::: Extract provided :::

I need to get matrix of TF-IDF features from the text stored in columns of a huge dataframe, loaded from a CSV file (which cannot fit in memory). I am trying to iterate over dataframe using chunks but it is returning generator objects which is not an expected variable type for the method TfidfVectorizer. I guess I am doing something wrong while writing a generator method ChunkIterator
shown below.
import pandas as pd
from sklearn.feature_extraction.text import TfidfVectorizer
#Will work only for small Dataset
csvfilename = 'data_elements.csv'
df = pd.read_csv(csvfilename)
vectorizer = TfidfVectorizer()
corpus = df['text_column'].values
vectorizer.fit_transform(corpus)
print(vectorizer.get_feature_names())
#Trying to use a generator to parse over a huge dataframe
def ChunkIterator(filename):
for chunk in pd.read_csv(csvfilename, chunksize=1):
yield chunk['text_column'].values
corpus = ChunkIterator(csvfilename)
vectorizer.fit_transform(corpus)
print(vectorizer.get_feature_names())
Can anybody please advise how to modify the ChunkIterator
method above, or any other approach using dataframe. I would like to avoid creating separate text files for each row in the dataframe. Following is some dummy csv file data for recreating the scenario.
id,text_column,tags
001, This is the first document .,['sports','entertainment']
002, This document is the second document .,"['politics', 'asia']"
003, And this is the third one .,['europe','nato']
004, Is this the first document ?,"['sports', 'soccer']"

::: Data shown :::

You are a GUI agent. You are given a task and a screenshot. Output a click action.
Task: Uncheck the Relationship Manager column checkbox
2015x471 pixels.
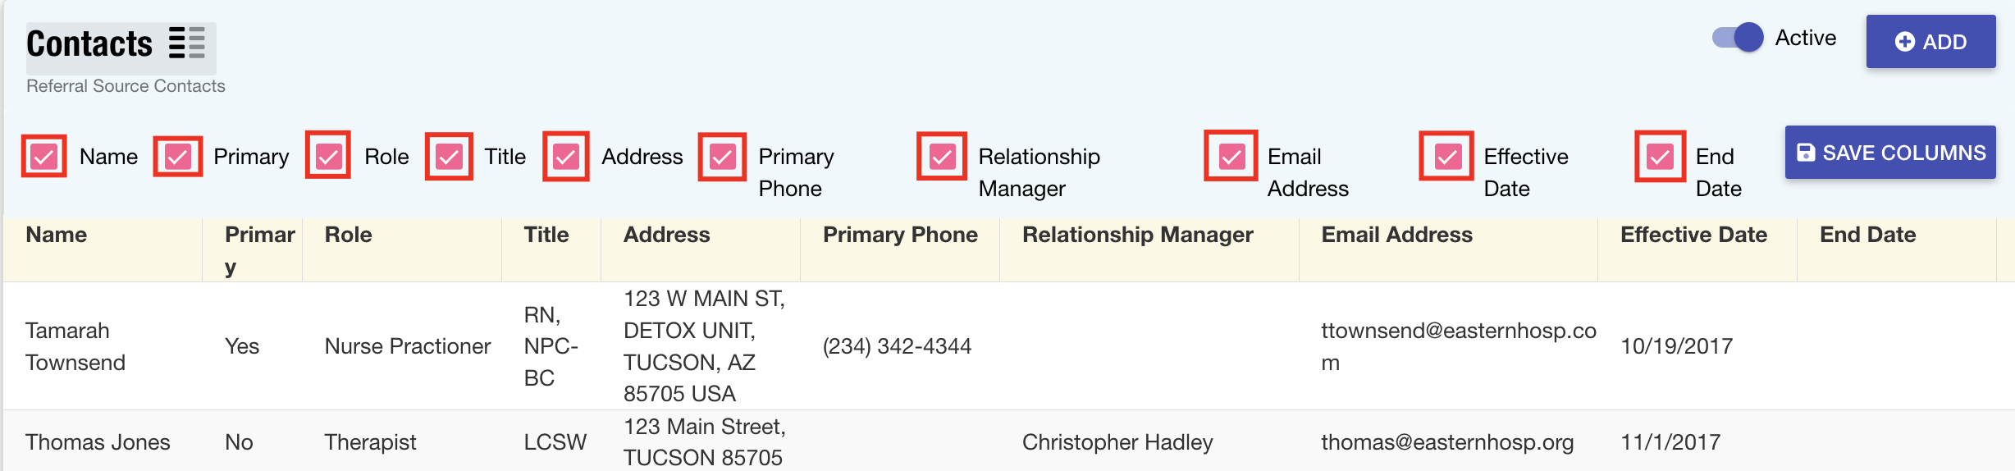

:::

What the task requires: In the forum question about TF-IDF features, what does the poster say they would like to avoid?

Solution to the problem: Creating separate text files for each row in the dataframe.